Plus, with the more corporate atmosphere we have the phenomenon of more people telling me what to do. I don’t like this. I never did. And my personal tolerance isn’t getting any better as I get older. Since I have managed to get this far doing what I do, I expect that the higher ups should trust me to do my job, but people want to “manage” me and have me document every little thing that I do for the higher ups (since, I guess, they have no reason for existence without going over “data” about my and my colleague’s activities). Not to put too fine a point on it, but this sucks. The only question is if I will get so sick of this over time if it doesn’t stop that I will have to find somewhere else to do the act for a few years until I retire. At this point, I don’t know the answer to this question.
Politics
Well, it was nail biter up until the end in November, but, to paraphrase Winston Churchill, “Americans will always do the right thing, right after they’ve tried everything else.” Am I ecstatic that Barak Obama is again going to be President of the US for four years? Given the record of the past four years, not so much. But then there was the alternative.

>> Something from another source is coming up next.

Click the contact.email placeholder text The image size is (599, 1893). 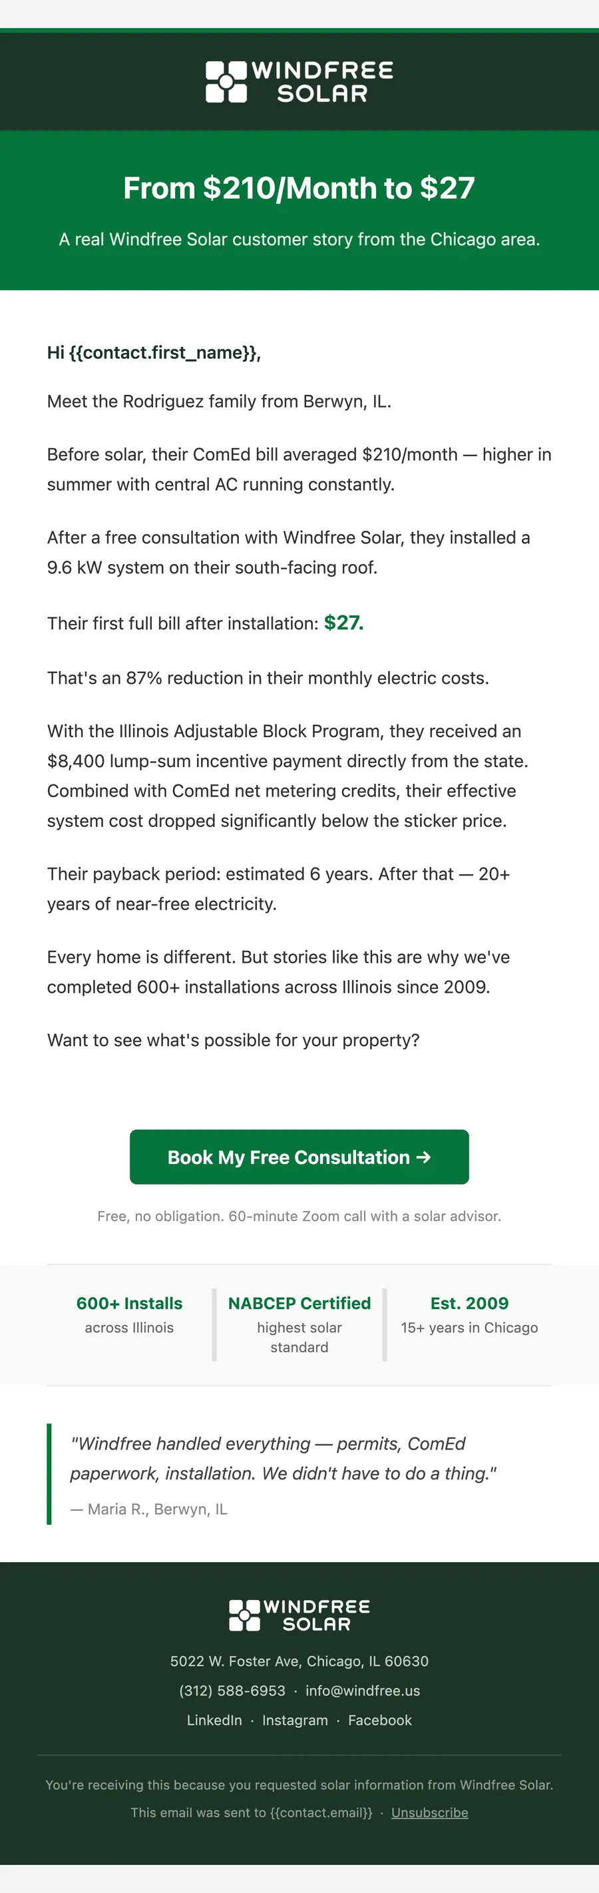click(x=321, y=1812)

It was hard to gauge what sort of President Mitt Romney would have been since he changed his position on everything every 5 minutes, but I have a feeling that I wouldn’t have liked any of it. It was clear that he owed much too much to the big corporations (who are people according to Mitt and probably should probably have been able to vote), people like him who have very large checkbooks, and the Delusional Right who still wants to drag us back to either the 1950’s or the 1850’s depending who you talk to. Though I missed the 1850’s, I do remember the 1950’s and they weren’t anywhere near as cool as these people seem to think – especially if you were not white, middle class, or male.
Or maybe Barak will wake up to how bad things really are (especially on the environmental front) and we’ll actually take on some of these issues before the whole country looks like the recently climate-changed Jersey shore. We’ll see how bad things have to get before Barak wakes up and whether we have a chance to pull out of the downward spiral before it becomes a crash becomes inevitable. Stay tuned.
Extro
So, it’s been a year of transitions – good and bad. It’s been a gray and hard time for us this year, but not without it’s bright moments. Of course, the truly amazing thing is that I’m still here and still, after 19 years, reporting that I’m still here. I’ve got a new wife and in a few years, if I get there, I’ll be retired and I’ll have a new life of some sort. I remain a grateful man. Thank you to all who helped me get to this point.
Of course, everyday is a new life and the Solstice reminds me of this. Things go down, but they also come back up. The gray skies do clear and the light always returns, as long as we take care of one another.
Have a great Solstice season and take care of yourself and of others.